Rebalancing can propagate corrupt copy of replicated object
With 4 OSDs in a replication pool, with the replication count set to 3, I stored an object and found copies on osd0, osd1 and osd3.
I manually changed the primary copy (on osd0) to simulate corruption.
osd0 - corrupt copy (primary)
osd1 - good copy
osd3 - good copy
After that, I did "ceph osd out 3", taking out one of the good replicas, and waited for Ceph to rebalance. After that, I had copies on osd0, osd1 and osd2 as expected.
I had hoped that Ceph would have chosen the good copy as the canonical replica. Instead, it chose the corrupted primary copy, and created the new copy from that. So I ended up with:
osd0 - corrupt copy
osd1 - good copy
osd2 - corrupt copy
osd3 - out
Now I have two corrupt copies when previously I had only one. If Ceph rebalances again before anyone notices the corruption and repairs it, I could well end up with 3 corrupt copies.
If I run a scrub and a repair, Ceph correctly identifies the corrupt copies (as shown by "data_digest_mismatch" in the output from "rados list-inconsistent-obj") and restores them from the single good copy. Rebalancing should do a similar integrity check of each copy before choosing one as a canonical copy when rebalancing.

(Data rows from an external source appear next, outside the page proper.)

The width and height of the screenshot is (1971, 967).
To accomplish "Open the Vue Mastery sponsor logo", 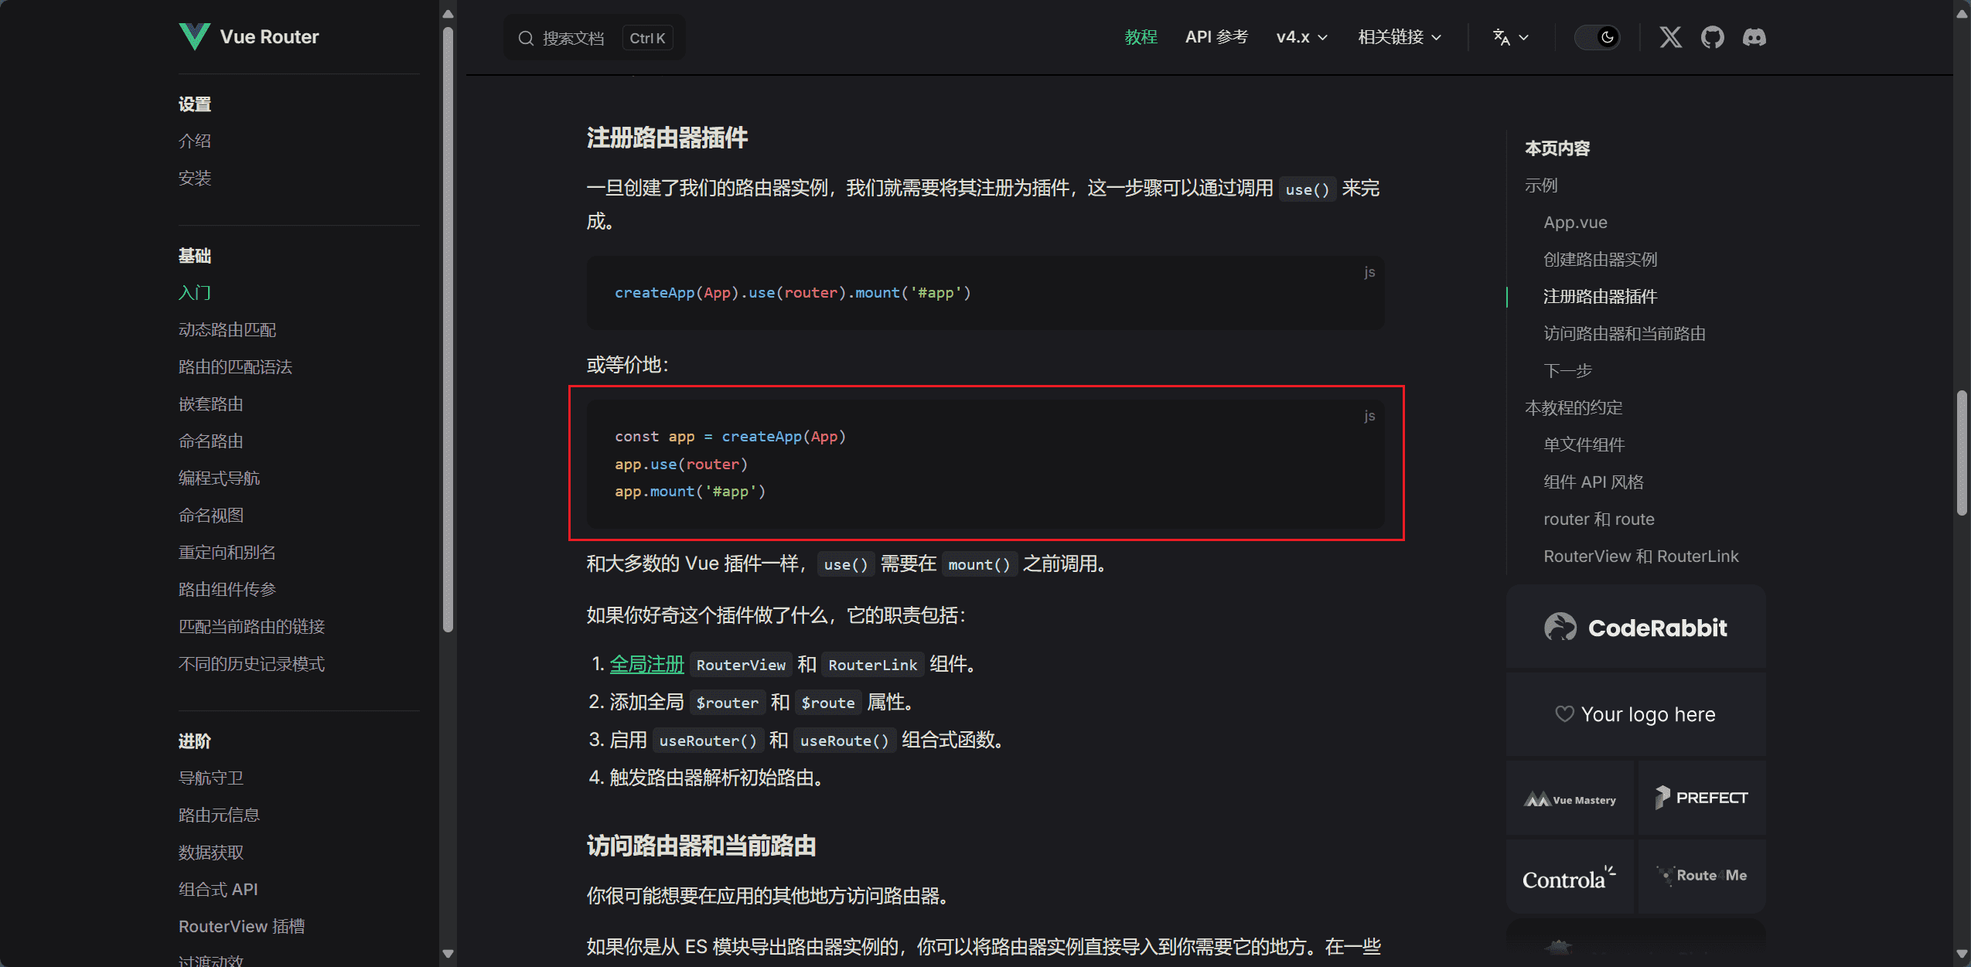I will 1570,799.
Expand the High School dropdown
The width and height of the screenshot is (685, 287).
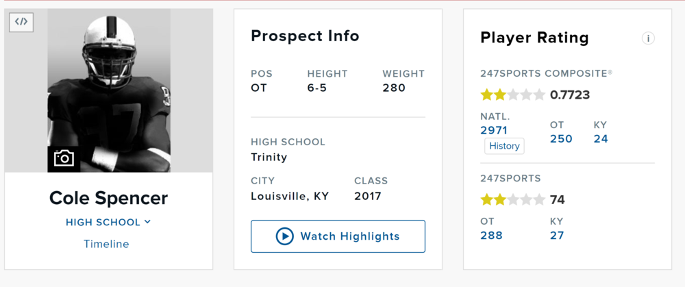click(108, 222)
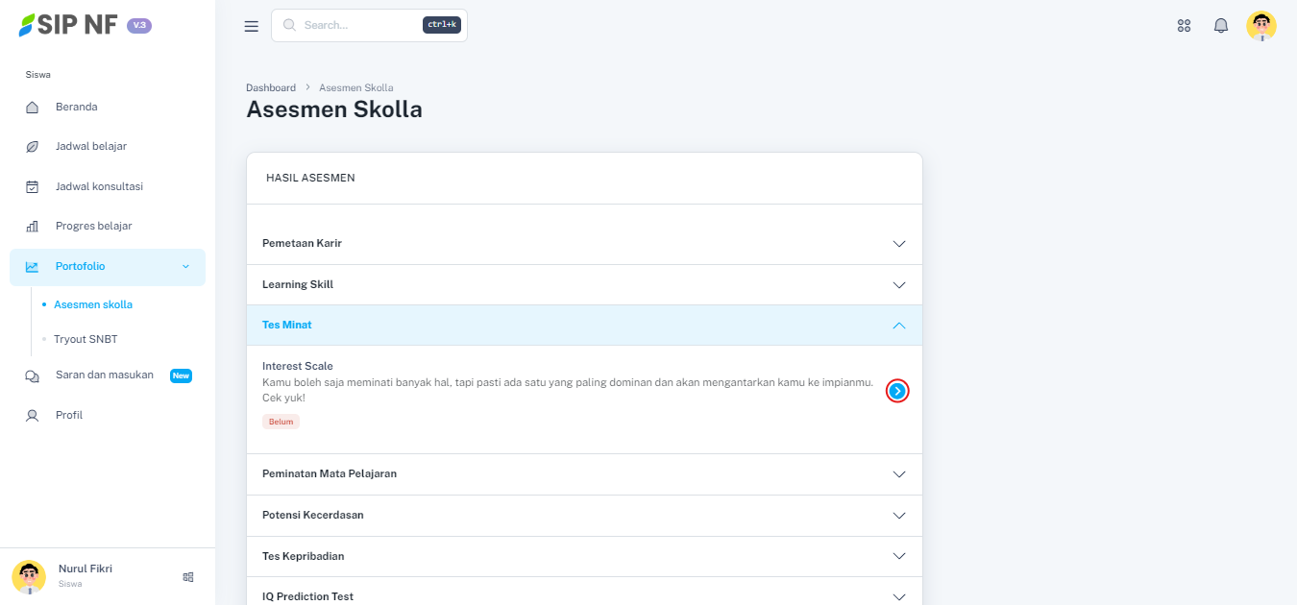Click the layout icon beside Nurul Fikri
This screenshot has height=605, width=1297.
click(x=188, y=577)
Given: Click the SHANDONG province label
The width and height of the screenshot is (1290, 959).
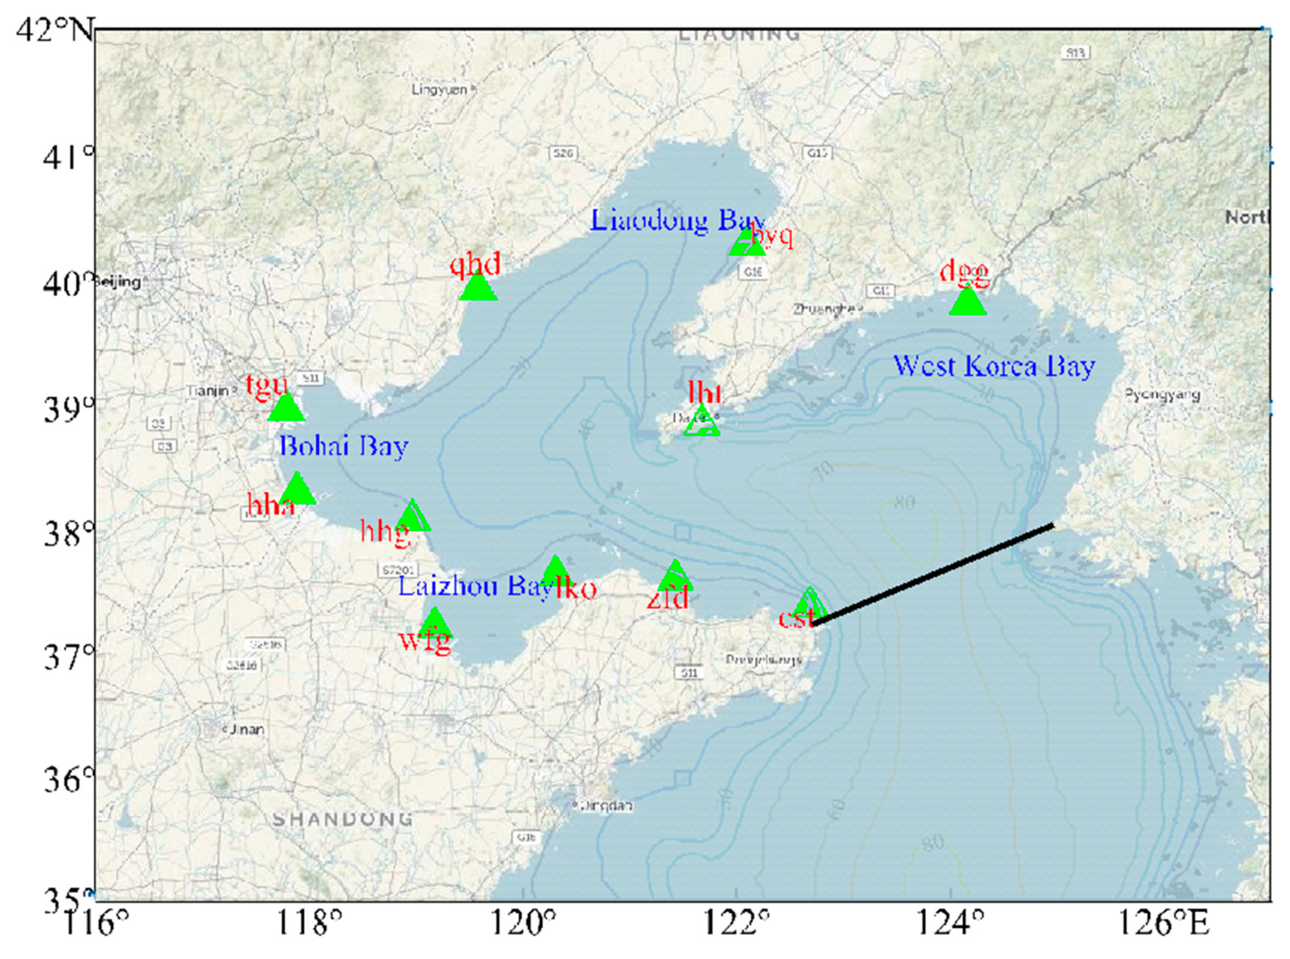Looking at the screenshot, I should 343,820.
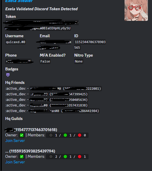Click the grey circle in second guild members
The width and height of the screenshot is (152, 171).
click(x=51, y=157)
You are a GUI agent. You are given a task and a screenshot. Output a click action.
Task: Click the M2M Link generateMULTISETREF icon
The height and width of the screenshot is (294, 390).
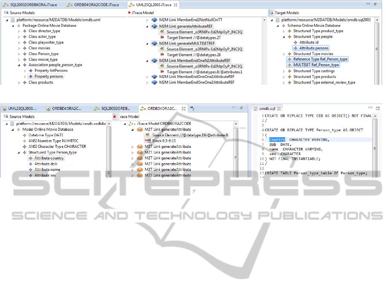tap(154, 43)
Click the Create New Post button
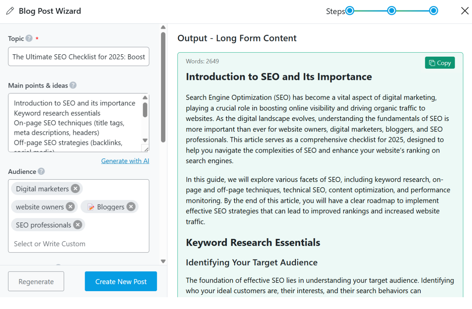472x309 pixels. [121, 281]
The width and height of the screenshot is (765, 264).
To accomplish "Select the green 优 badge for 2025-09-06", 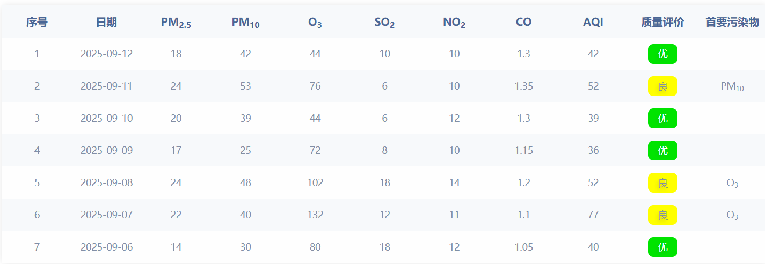I will (662, 247).
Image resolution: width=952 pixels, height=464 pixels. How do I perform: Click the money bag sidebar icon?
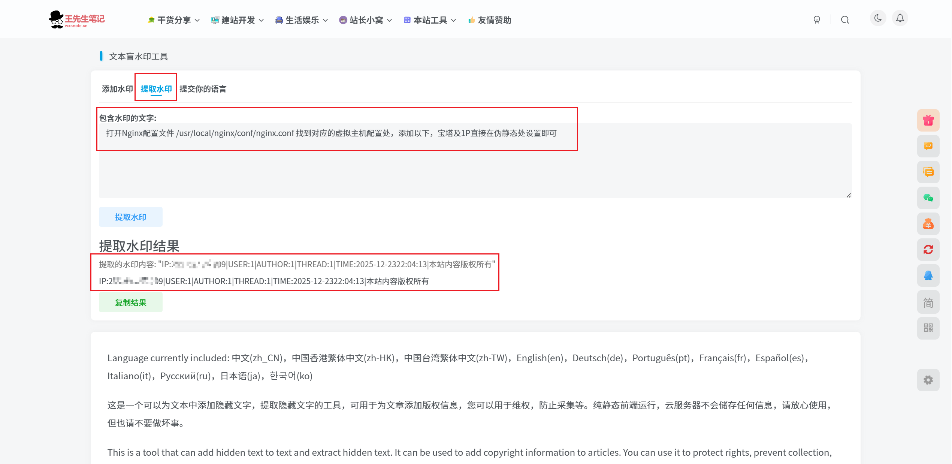point(928,224)
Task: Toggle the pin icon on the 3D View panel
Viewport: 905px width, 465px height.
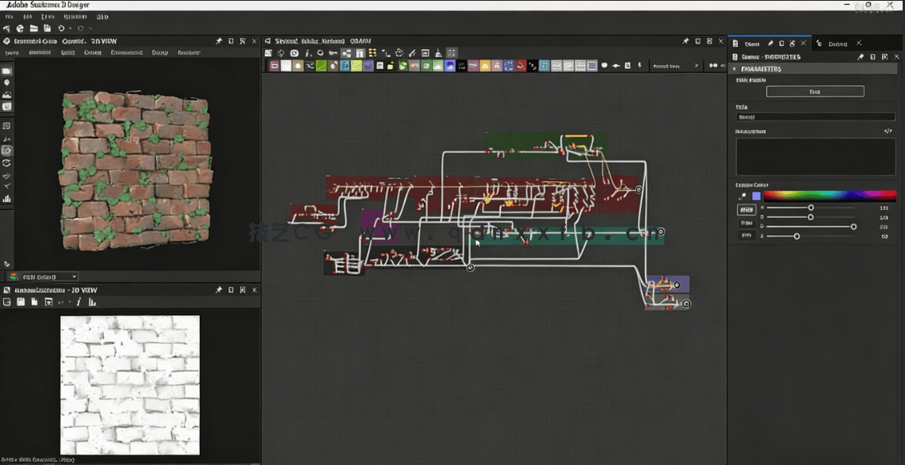Action: pyautogui.click(x=218, y=40)
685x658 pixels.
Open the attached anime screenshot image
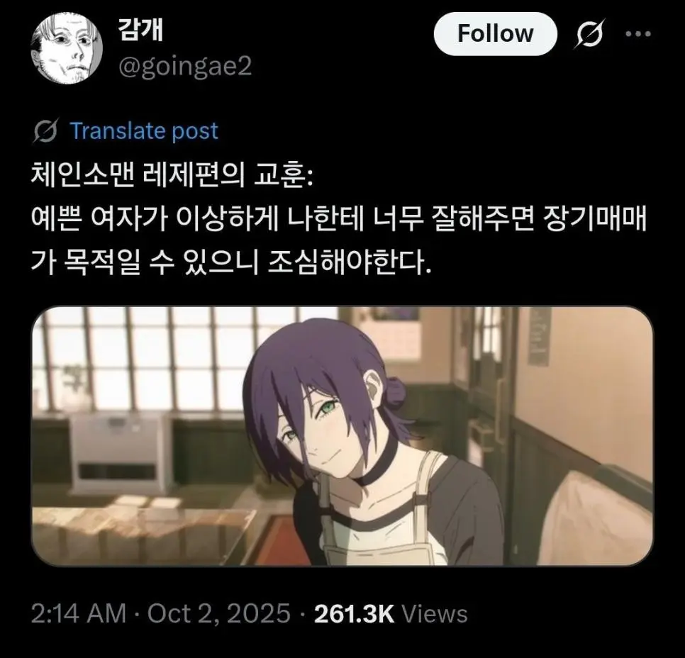(x=343, y=436)
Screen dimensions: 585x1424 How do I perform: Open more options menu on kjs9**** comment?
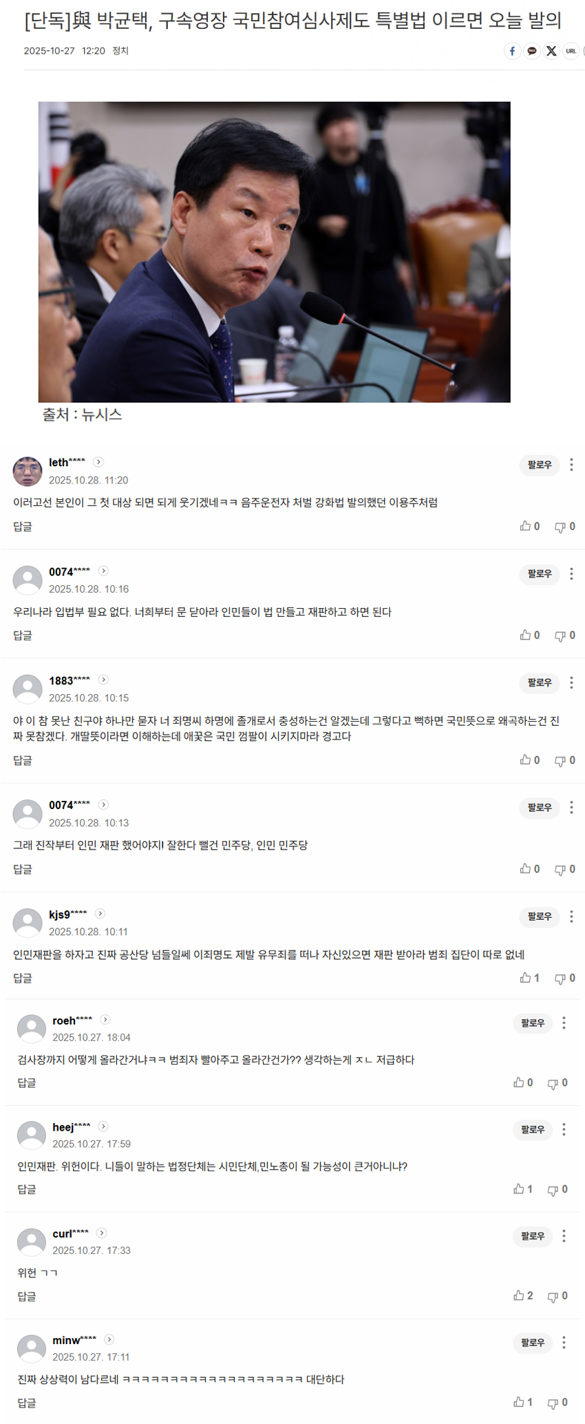pos(571,917)

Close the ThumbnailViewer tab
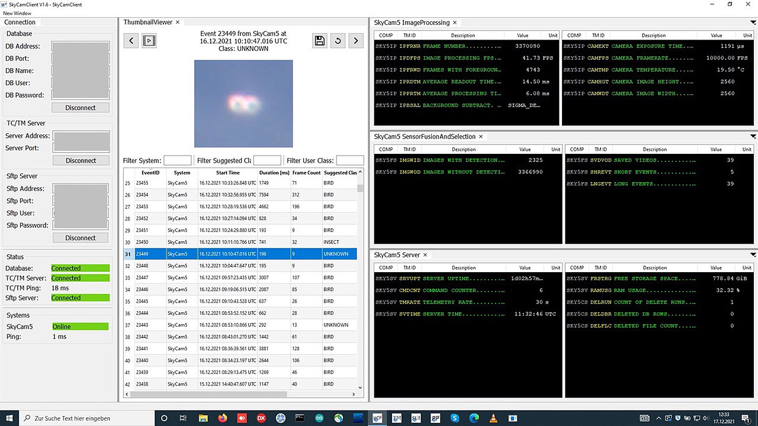178,22
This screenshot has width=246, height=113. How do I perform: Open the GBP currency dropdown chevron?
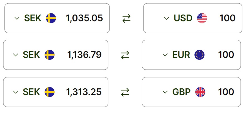point(165,92)
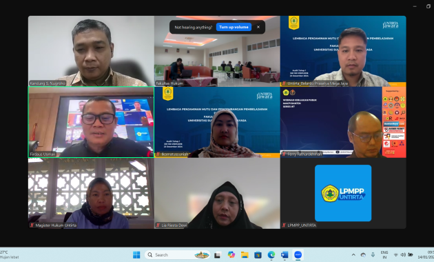
Task: Launch Copilot from the taskbar
Action: [231, 255]
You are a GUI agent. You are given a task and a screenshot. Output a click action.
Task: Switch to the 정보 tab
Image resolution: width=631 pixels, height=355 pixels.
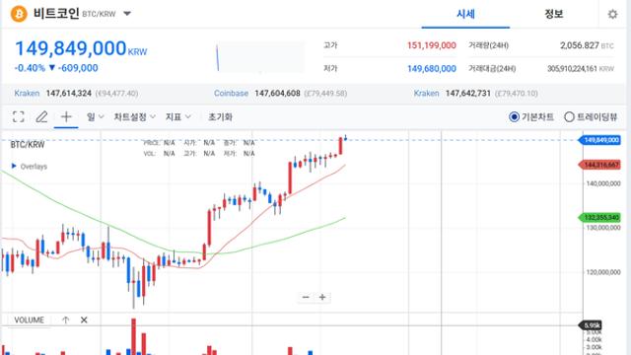click(554, 15)
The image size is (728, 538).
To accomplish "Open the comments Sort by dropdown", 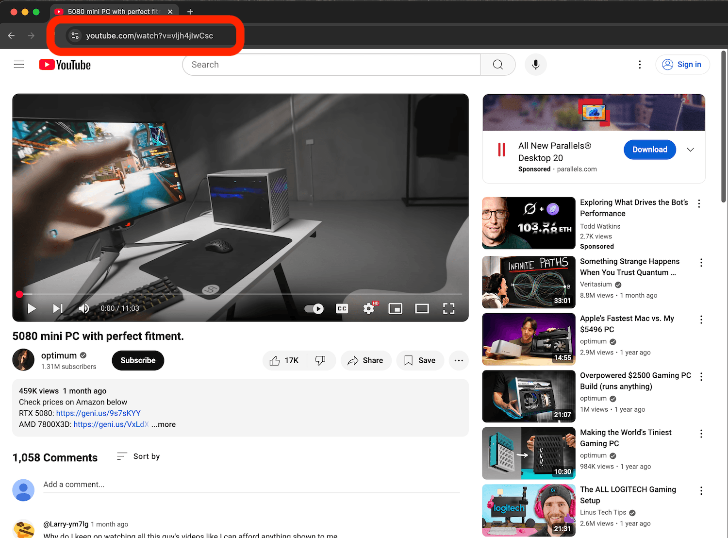I will pyautogui.click(x=138, y=456).
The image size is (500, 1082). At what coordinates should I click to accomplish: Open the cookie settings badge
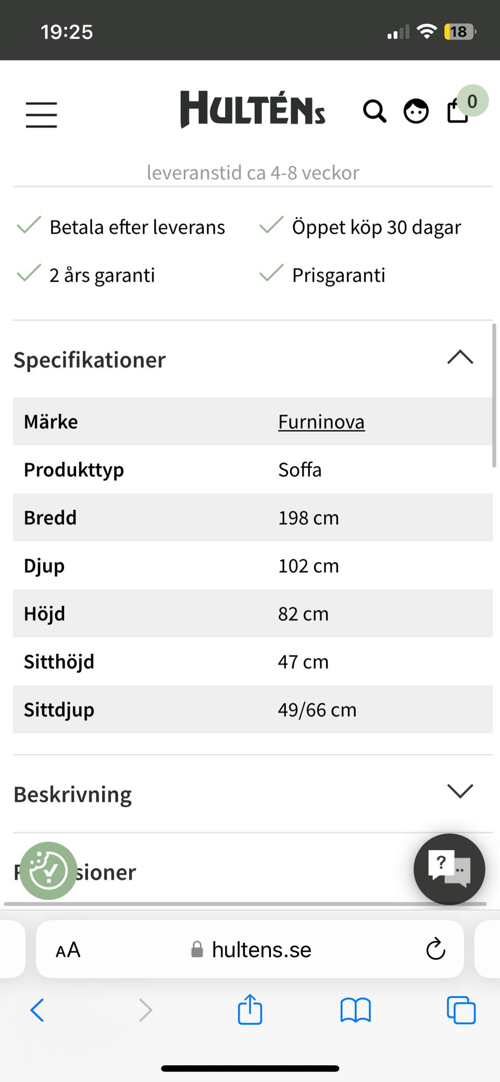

#2 Updated by Mark Houghton about 4 years ago
Thanks. I thought it might be the case that Bluestore would fix or improve this, but I haven't found a way to test that because I'm not sure how to simulate corrupting one copy of an object in Bluestore - I can't just edit the file when there's no filesystem. Can you confirm what Ceph would do if using Bluestore in this situation?
Are there any tickets I can track for the new scrub tools you mentioned?